I had expected a light opera, or something of the kind, but instead I found myself in what must have been the worst theatre in Drury Lane, for all that it had named itself after the royal court—and to be honest, it was barely in Drury Lane at all, being situated at the Shaftesbury Avenue end of the road, where the avenue approaches the Rookery of St. Giles. On my friend’s advice I concealed my wallet, and following his example, I carried a stout stick.
Once we were seated in the stalls (I had bought a threepenny orange from one of the lovely young women who sold them to the members of the audience, and I sucked it as we waited), my friend said quietly, “You should only count yourself lucky that you did not need to accompany me to the gambling dens or the brothels. Or the madhouses—another place that Prince Franz delighted in visiting, as I have learned. But there was nowhere he went to more than once. Nowhere but—”
The orchestra struck up, and the curtain was raised. My friend was silent.

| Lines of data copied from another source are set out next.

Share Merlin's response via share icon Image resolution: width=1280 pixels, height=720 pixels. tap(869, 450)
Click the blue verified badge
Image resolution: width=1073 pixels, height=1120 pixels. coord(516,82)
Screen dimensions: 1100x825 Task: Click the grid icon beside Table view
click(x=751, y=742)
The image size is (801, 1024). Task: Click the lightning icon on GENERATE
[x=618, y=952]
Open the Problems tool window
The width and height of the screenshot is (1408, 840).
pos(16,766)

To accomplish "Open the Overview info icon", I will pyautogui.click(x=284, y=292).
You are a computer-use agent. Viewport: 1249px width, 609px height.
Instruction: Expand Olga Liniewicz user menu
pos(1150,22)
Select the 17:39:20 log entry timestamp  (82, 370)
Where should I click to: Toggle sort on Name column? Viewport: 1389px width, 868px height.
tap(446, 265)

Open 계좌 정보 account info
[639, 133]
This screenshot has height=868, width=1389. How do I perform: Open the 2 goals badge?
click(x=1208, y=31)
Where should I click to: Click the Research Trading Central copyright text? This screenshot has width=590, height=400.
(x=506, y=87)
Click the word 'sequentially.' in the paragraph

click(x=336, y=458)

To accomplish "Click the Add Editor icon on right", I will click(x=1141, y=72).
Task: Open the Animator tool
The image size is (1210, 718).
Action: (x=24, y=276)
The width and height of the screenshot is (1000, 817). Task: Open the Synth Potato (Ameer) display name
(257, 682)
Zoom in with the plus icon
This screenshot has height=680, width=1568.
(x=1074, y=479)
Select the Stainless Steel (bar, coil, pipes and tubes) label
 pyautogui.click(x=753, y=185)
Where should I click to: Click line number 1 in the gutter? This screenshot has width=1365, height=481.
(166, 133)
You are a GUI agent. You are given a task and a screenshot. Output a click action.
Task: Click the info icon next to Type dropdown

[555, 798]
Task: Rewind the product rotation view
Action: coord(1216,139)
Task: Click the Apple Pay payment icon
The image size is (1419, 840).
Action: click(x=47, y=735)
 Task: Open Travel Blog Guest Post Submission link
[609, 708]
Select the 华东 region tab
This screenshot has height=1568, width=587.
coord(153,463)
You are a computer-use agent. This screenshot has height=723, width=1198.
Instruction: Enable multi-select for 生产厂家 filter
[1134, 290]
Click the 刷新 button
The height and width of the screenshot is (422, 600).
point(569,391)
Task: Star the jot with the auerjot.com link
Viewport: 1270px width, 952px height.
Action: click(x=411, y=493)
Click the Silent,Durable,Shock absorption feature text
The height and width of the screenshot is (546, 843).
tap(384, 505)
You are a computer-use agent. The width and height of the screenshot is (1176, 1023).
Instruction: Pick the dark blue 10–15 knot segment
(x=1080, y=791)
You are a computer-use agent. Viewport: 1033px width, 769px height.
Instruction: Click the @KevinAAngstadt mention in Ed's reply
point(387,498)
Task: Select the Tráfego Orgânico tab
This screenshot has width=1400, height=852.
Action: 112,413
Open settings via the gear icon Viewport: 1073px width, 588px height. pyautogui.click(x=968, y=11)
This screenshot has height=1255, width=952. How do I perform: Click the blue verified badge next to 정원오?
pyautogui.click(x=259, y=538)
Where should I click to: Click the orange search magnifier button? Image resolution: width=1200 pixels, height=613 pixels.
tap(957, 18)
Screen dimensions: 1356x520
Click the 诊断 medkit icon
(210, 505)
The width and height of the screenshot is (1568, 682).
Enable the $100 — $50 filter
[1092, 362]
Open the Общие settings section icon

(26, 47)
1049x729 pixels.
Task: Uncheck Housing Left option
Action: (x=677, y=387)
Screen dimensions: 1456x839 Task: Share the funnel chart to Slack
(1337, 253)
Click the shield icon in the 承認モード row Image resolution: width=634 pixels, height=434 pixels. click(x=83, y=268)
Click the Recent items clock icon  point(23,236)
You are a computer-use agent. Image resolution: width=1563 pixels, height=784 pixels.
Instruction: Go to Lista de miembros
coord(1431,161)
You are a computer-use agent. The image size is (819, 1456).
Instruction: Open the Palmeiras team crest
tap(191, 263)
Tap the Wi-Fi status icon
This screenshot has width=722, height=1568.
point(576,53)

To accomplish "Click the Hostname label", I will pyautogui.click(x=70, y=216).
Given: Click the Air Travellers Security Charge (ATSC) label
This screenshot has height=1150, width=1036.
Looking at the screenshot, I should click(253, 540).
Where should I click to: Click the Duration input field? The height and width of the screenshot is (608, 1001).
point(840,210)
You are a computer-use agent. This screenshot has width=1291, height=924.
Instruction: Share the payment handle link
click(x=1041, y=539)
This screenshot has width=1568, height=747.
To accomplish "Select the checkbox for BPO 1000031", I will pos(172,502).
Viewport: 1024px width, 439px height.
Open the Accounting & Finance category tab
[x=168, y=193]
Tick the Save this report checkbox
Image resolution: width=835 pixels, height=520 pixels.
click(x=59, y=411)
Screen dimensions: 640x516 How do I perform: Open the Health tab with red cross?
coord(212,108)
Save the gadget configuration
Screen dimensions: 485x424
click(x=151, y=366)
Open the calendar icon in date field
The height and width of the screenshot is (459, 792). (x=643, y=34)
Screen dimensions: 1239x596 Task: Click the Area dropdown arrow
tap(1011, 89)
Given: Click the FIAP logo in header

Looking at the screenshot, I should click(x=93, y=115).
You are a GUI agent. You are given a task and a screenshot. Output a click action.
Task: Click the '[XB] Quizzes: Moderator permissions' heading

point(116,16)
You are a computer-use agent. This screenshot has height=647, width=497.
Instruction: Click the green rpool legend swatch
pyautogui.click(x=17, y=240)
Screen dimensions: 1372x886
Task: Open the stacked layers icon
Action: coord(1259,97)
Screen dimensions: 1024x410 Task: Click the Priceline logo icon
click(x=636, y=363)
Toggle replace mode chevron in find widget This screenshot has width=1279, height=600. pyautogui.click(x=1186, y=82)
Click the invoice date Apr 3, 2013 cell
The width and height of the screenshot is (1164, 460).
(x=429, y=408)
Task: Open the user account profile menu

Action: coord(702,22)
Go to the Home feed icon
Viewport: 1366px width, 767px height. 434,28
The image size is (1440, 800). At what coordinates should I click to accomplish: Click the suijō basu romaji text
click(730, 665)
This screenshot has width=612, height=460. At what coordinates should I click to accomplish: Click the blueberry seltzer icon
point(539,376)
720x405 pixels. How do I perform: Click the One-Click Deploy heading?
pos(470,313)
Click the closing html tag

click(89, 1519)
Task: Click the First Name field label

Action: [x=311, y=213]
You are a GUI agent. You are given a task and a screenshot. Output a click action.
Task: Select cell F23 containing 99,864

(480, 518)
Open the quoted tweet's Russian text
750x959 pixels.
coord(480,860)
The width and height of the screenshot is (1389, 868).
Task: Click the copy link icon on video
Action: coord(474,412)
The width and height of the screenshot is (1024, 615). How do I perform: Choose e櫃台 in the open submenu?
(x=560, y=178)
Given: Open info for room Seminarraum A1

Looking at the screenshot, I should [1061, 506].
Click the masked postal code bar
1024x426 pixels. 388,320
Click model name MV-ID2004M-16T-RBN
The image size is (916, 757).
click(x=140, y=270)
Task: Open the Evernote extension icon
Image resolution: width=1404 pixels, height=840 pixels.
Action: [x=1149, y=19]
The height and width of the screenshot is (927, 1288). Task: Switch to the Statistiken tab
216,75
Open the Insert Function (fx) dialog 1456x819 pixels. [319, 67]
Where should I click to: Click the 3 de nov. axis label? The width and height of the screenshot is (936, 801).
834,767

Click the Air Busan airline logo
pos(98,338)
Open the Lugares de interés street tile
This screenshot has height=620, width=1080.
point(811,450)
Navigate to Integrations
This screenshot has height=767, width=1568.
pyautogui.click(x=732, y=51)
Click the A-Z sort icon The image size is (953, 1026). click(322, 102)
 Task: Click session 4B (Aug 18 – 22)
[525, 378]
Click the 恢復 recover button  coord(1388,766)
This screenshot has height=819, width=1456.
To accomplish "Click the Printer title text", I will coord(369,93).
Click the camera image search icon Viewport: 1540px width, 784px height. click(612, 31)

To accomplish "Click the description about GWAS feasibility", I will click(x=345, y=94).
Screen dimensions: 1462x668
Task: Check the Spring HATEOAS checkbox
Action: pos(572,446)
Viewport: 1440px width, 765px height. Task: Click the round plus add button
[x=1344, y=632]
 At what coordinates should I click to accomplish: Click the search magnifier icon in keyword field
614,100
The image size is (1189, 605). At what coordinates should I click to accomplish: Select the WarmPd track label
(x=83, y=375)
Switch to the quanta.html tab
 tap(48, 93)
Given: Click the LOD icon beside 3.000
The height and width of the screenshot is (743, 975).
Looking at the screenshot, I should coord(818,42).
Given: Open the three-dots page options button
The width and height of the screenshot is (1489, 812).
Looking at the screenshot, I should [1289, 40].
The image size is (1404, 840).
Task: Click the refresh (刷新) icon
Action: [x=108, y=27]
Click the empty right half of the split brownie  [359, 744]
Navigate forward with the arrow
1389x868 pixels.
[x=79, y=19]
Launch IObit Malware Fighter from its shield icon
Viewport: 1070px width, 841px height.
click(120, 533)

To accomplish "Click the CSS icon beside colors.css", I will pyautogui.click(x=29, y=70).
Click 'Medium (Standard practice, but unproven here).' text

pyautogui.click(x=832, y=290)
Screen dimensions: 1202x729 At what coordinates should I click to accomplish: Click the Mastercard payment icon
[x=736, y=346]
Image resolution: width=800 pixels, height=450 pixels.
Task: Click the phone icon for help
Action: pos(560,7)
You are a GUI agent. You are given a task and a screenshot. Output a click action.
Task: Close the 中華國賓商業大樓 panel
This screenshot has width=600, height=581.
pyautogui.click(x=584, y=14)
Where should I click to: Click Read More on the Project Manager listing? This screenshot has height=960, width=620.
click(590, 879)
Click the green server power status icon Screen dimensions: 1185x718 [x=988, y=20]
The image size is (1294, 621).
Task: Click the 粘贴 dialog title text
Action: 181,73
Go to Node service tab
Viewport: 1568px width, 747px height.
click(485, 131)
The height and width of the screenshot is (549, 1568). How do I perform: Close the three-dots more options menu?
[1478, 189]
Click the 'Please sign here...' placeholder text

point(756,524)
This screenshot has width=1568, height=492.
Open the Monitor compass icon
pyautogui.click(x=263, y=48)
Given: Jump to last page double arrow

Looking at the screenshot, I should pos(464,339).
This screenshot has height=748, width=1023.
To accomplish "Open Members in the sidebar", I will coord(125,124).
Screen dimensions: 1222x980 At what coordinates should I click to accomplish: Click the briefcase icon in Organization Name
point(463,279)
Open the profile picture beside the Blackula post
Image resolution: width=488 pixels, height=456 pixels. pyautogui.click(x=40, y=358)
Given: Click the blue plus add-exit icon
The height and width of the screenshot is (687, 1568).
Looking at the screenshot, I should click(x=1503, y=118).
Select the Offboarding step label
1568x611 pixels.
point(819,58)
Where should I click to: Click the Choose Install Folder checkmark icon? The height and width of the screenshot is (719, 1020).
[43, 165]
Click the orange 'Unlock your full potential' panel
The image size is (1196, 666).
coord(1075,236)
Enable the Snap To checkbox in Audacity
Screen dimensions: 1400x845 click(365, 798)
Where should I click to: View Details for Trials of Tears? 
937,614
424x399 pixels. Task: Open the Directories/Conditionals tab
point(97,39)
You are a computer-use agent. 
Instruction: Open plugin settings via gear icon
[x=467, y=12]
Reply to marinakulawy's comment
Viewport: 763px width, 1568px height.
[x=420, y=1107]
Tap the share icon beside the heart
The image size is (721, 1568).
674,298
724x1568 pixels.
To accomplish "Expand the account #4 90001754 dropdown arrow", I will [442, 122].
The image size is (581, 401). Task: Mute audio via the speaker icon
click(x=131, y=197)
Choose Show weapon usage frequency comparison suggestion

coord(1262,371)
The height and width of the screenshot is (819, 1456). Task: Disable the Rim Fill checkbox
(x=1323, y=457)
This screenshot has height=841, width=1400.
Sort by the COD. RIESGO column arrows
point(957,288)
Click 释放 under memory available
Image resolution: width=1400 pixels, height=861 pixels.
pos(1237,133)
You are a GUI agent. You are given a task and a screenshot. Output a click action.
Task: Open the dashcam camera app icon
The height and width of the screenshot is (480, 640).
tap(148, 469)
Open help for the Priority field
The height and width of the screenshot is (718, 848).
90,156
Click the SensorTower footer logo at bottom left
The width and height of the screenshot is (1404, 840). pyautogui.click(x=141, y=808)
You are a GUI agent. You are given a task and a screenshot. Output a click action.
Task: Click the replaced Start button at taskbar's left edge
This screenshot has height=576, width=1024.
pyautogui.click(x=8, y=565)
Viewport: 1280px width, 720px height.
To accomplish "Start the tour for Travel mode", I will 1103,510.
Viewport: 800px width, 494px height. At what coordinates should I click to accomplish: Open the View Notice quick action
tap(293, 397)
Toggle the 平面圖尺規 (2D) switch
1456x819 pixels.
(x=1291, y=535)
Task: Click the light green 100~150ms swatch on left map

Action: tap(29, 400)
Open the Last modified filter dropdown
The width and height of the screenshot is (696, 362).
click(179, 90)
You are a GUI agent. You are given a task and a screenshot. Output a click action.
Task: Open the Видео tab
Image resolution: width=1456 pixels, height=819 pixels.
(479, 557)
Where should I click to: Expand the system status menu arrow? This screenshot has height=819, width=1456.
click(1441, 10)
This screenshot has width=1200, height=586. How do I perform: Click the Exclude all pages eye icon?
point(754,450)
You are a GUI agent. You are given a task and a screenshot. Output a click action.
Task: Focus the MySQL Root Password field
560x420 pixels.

It was a fine-enough show in its way: three one-act plays were performed. Comic songs were sung between the acts. The leading man was tall, languid, and had a fine singing voice; the leading lady was elegant, and her voice carried through all the theatre; the comedian had a fine touch for patter songs.
The first play was a broad comedy of mistaken identities: the leading man played a pair of identical twins who had never met, but had managed, by a set of comical misadventures, each to find himself engaged to be married to the same young lady—who, amusingly, thought herself engaged to only one man. Doors swung open and closed as the actor changed from identity to identity.
The second play was a heartbreaking tale of an orphan girl who starved in the snow selling hothouse violets—her grandmother recognized her at the last, and swore that she was the babe stolen ten years back by bandits, but it was too late, and the frozen little angel breathed her last. I must confess I found myself wiping my eyes with my linen handkerchief more than once.
The performance finished with a rousing historical narrative: the entire company played the men and women of a village on the shore of the ocean, seven hundred years before our modern times. They saw shapes rising from the sea, in the distance. The hero joyously proclaimed to the villagers that these were the Old Ones, whose coming was foretold, returning to us from R’lyeh, and from dim Carcosa, and from the plains of Leng, where they had slept, or waited, or passed out the time of their death. The comedian opined that the other villagers had all been eating too many pies and drinking too much ale, and they were imagining the shapes. A portly gentleman playing a priest of the Roman god tells the villagers that the shapes in the sea are monsters and demons, and must be destroyed.